Efficient L2 memory rate using Python translation

Question

Efficient L2 memory rate using Python translation

I am trying to implement a clustering method in a test dataset based on their similarity to a sample dataset using Euclidean distance. The test data set has 500 points, each point is an N-dimensional vector (N = 1024). The training dataset has about 10,000 points, and each point is also a 1024-dimensional vector. The goal is to find the L2 distance between each test point and all sample points in order to find the closest sample (without using any python distance functions). Since the test array and the training array are of different sizes, I tried to use translation:

import numpy as np dist = np.sqrt(np.sum( (test[:,np.newaxis] - train)**2, axis=2))

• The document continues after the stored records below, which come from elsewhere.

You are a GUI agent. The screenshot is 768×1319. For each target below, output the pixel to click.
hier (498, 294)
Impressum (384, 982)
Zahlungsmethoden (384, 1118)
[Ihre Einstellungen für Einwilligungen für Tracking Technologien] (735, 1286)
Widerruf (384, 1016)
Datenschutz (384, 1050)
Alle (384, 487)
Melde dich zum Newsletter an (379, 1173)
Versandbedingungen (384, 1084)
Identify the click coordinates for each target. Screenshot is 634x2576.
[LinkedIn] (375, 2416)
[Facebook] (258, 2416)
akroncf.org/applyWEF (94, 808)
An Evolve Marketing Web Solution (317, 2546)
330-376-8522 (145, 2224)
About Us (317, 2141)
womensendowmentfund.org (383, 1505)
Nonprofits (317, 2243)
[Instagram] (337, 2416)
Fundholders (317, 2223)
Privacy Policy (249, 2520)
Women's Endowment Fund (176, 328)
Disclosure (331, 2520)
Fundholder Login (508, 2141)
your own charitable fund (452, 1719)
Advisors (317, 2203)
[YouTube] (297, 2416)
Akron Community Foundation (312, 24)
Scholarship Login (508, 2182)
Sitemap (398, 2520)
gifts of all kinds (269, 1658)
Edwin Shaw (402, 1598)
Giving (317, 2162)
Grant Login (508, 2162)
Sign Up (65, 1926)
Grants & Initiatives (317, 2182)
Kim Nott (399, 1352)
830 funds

where the test is an array of the form (500, 1024), and the train is an array of the form (10000, 1024). I get a MemoryError. However, the same code works for smaller arrays. For instance:

  test= np.array([[1,2],[3,4]]) train=np.array([[1,0],[0,1],[1,1]])

Is there a more efficient way of memory to do the above calculations without loops? Based on messages on the Internet, we can implement the L2 norm using sqrt matrix multiplication (X * X-2 * X * Y + Y * Y). So I tried the following:

  x2 = np.dot(test, test.T) y2 = np.dot(train,train.T) xy = 2* np.dot(test,train.T) dist = np.sqrt(x2 - xy + y2)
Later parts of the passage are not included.